Here’s the jist of things:

Busybox, the guys who make a single, small, optimized package which contains a total of 17 useful GPL tools bundled into one. From their website:

“It provides minimalist replacements for most of the utilities you usually find in bzip2, coreutils, file, findutils, gawk, grep, inetutils, modutils, net-tools, procps, sed, shadow, sysklogd, sysvinit, tar, util-linux, and vim.  The utilities in BusyBox often have fewer options than their full-featured cousins; however, the options that are included provide the expected functionality and behave very much like their larger counterparts.”

Vs:

Monsoon, who makes consumer devices primarily for home multimedia users which are close in function to the SlingBox. They decided to take busybox and use it, without releasing source code as required by the GNU Public License. That’s a shame. I guess we’ll finally see the GPL proven in court in the USA for the first time.

“We licensed BusyBox under the GPL to give users the freedom to access and modify its source code,” said Erik Andersen, a developer of BusyBox and a named plaintiff in the lawsuit filed Sept. 19 in Manhattan Federal District Court. “If companies will not abide by the fair terms of our license, then we have no choice but to ask our attorneys to go to court to force them to do so.”

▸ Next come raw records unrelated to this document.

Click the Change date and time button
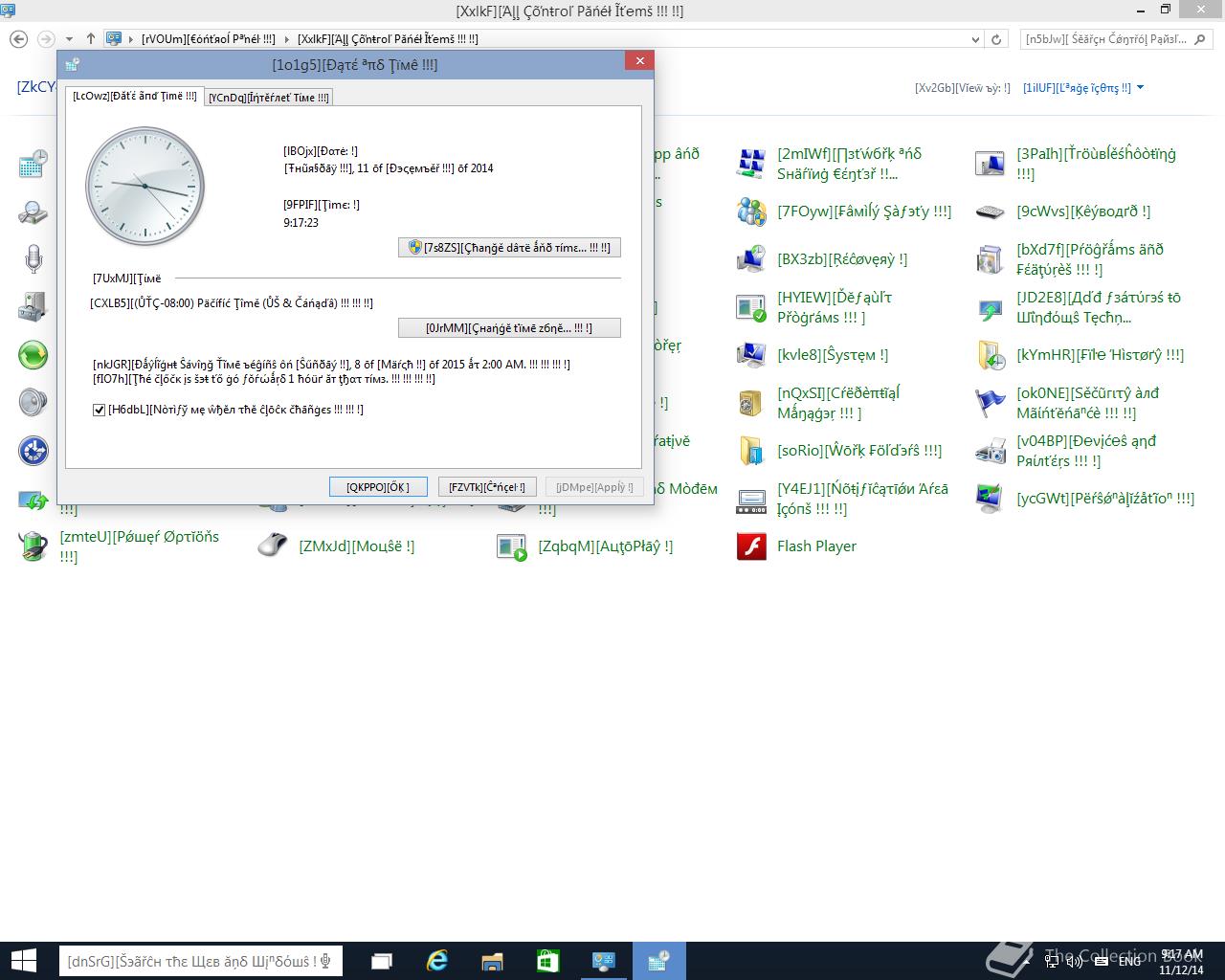This screenshot has height=980, width=1225. 509,247
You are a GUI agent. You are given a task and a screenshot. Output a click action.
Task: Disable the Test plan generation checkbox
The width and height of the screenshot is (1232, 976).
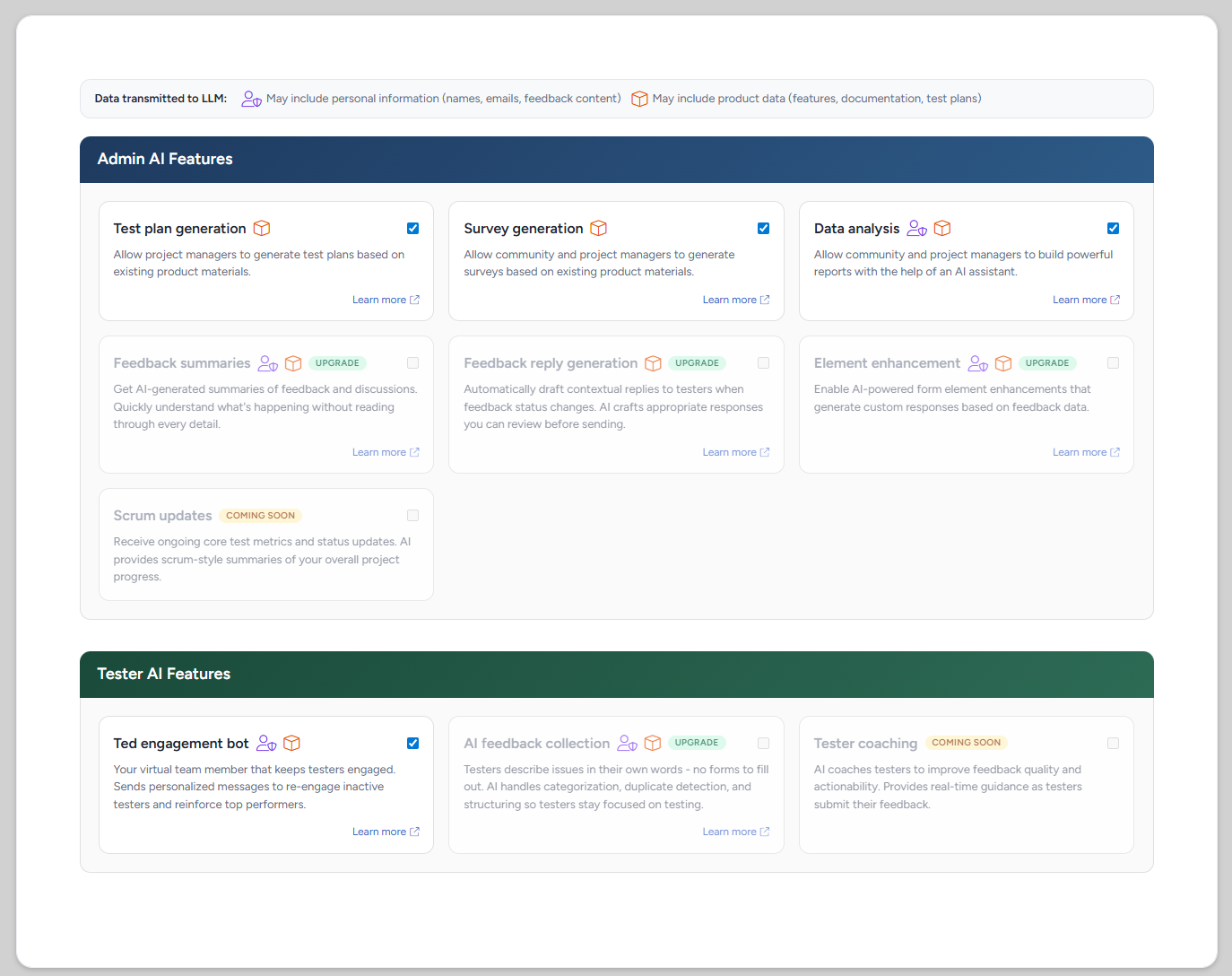coord(412,229)
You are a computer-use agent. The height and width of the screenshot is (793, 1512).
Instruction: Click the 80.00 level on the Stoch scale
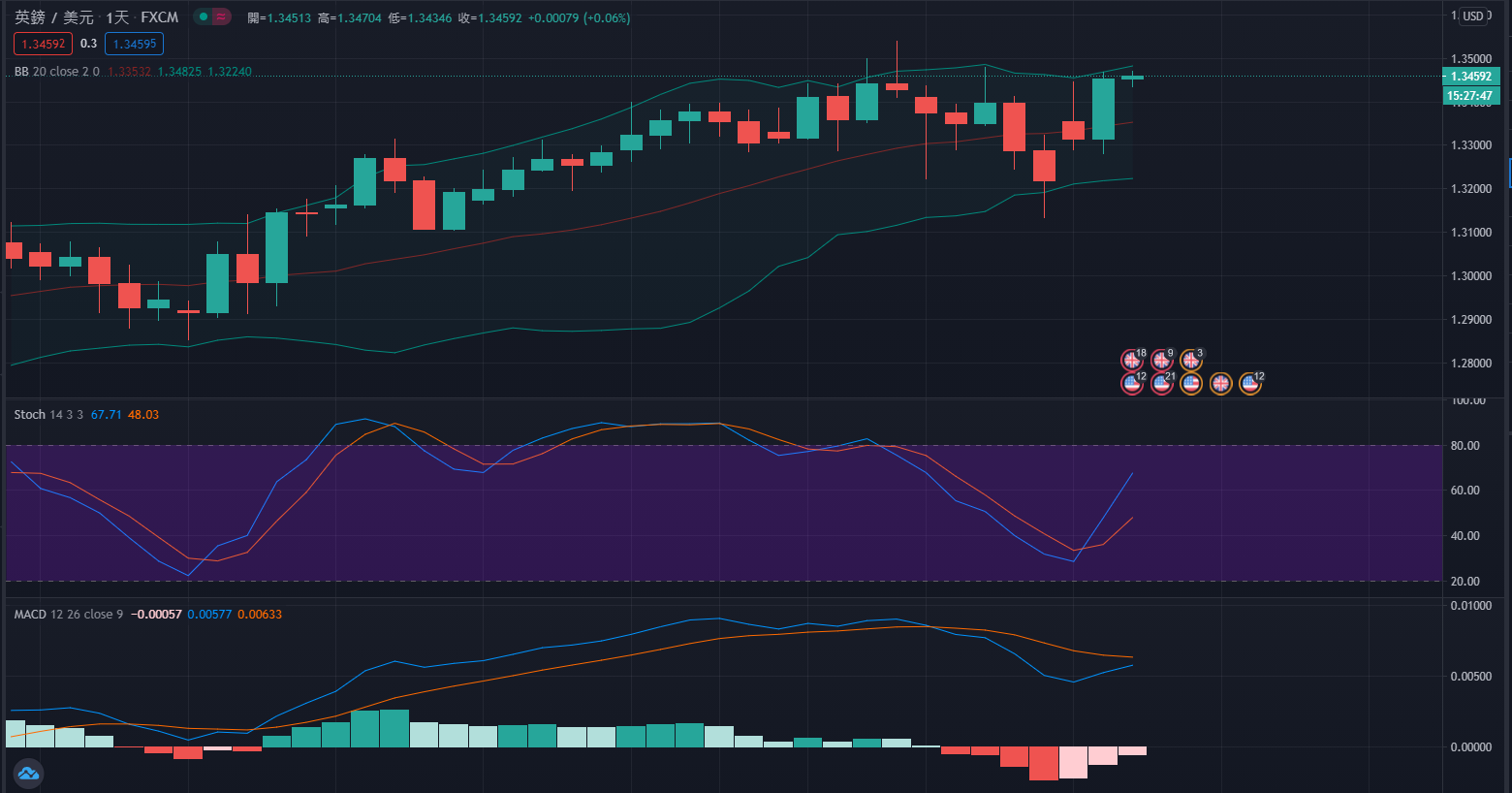(x=1465, y=446)
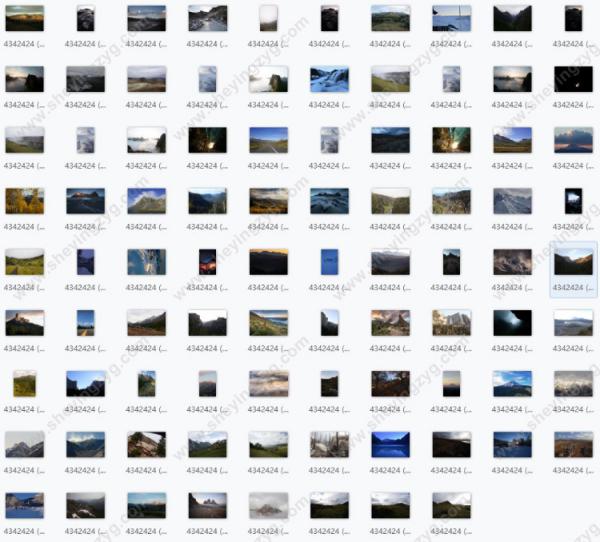Choose the red sunset portrait thumbnail
The image size is (600, 542).
[x=207, y=262]
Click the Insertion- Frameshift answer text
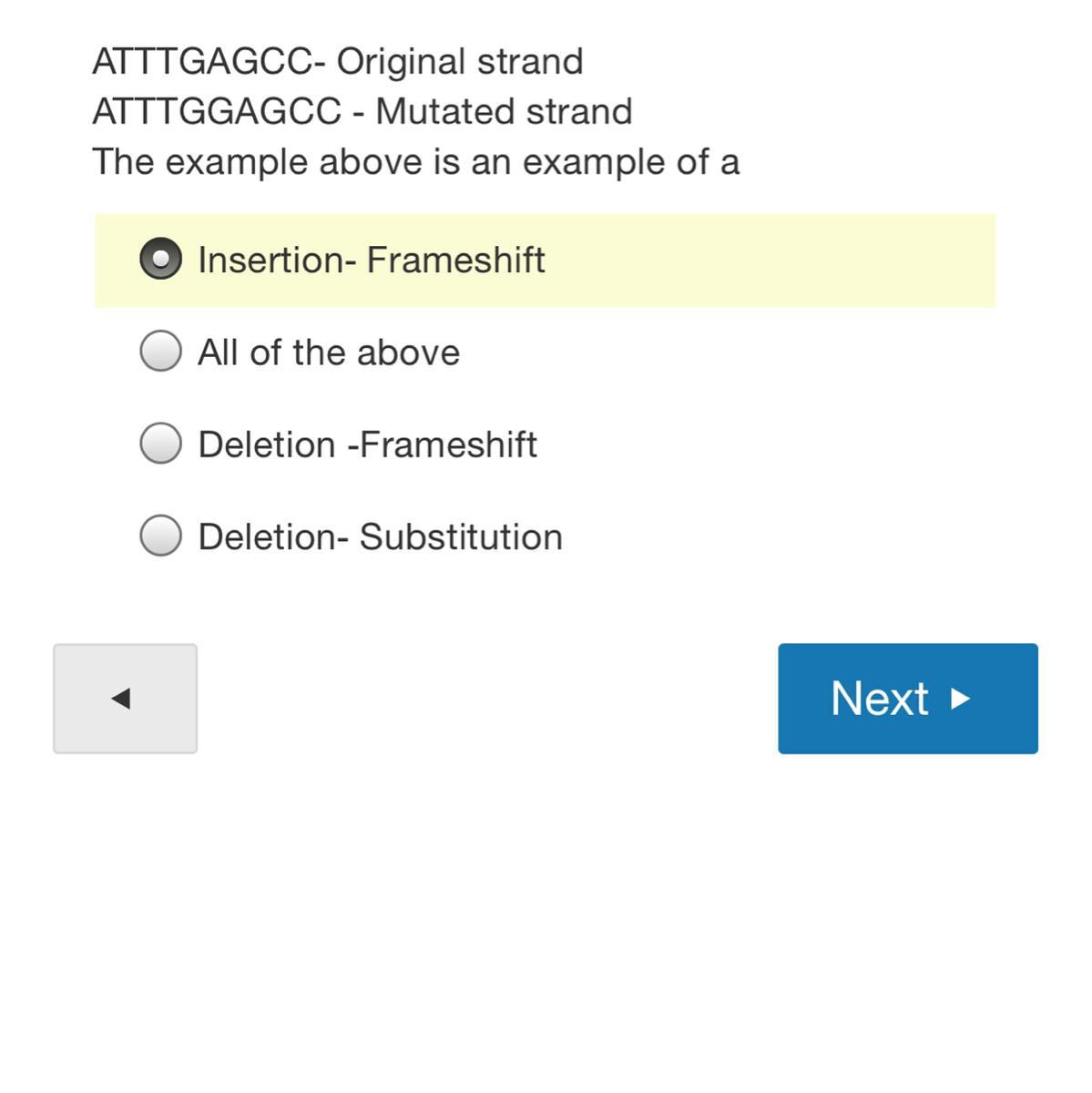 pyautogui.click(x=371, y=260)
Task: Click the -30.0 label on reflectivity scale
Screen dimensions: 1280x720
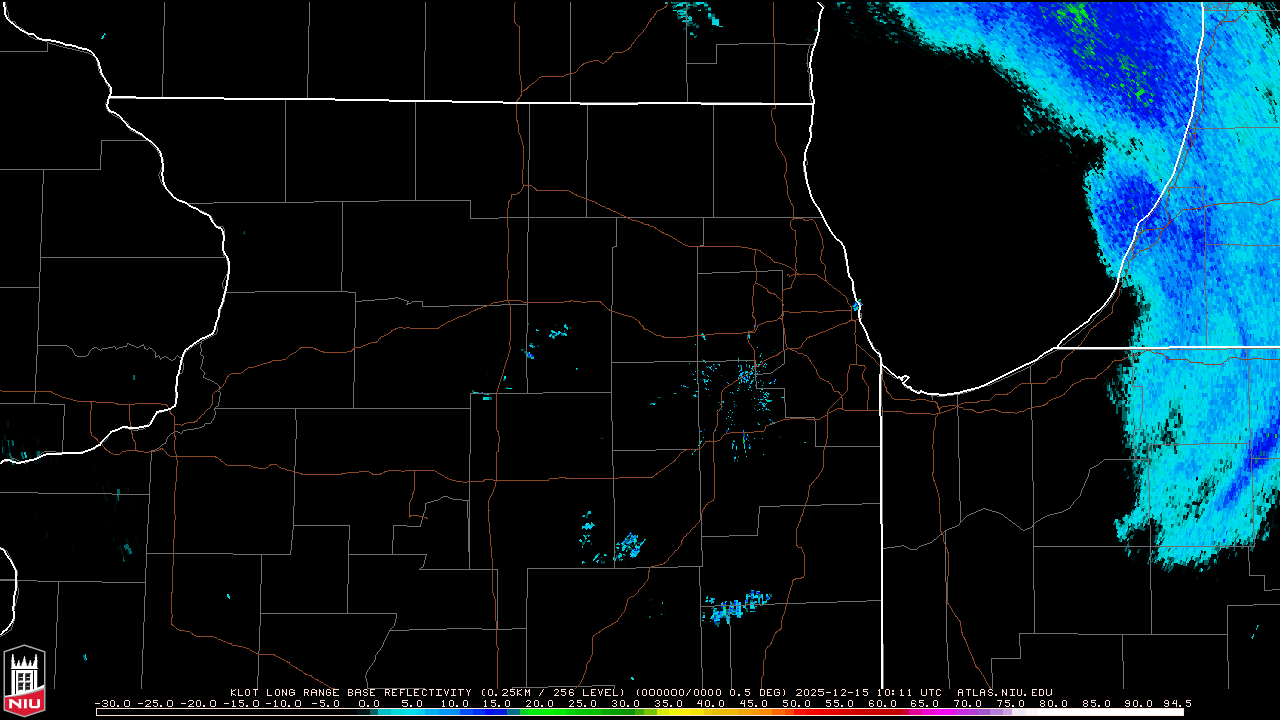Action: (110, 703)
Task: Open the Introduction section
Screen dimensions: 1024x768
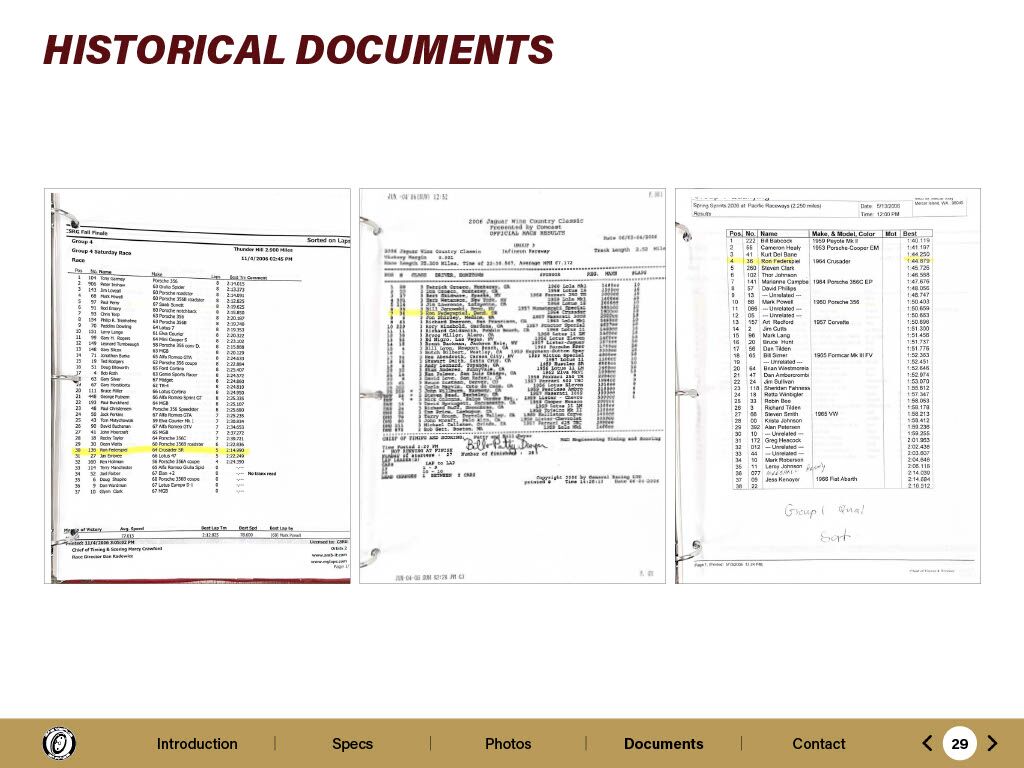Action: coord(197,743)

I the best part of the BusyBox website is the Hall of Shame where they list prior violations – a total of 18. That page is no longer updated, instead they refer violators to the Software Freedom Law Center which files suit on their behalf.

The lawsuit, “Erik Andersen and Rob Landley v. Monsoon Multimedia Inc.,” case number 07-CV-8205 (PDF), will be heard by Senior District Judge John E. Sprizzo of the United States District Court for the Southern District of New York.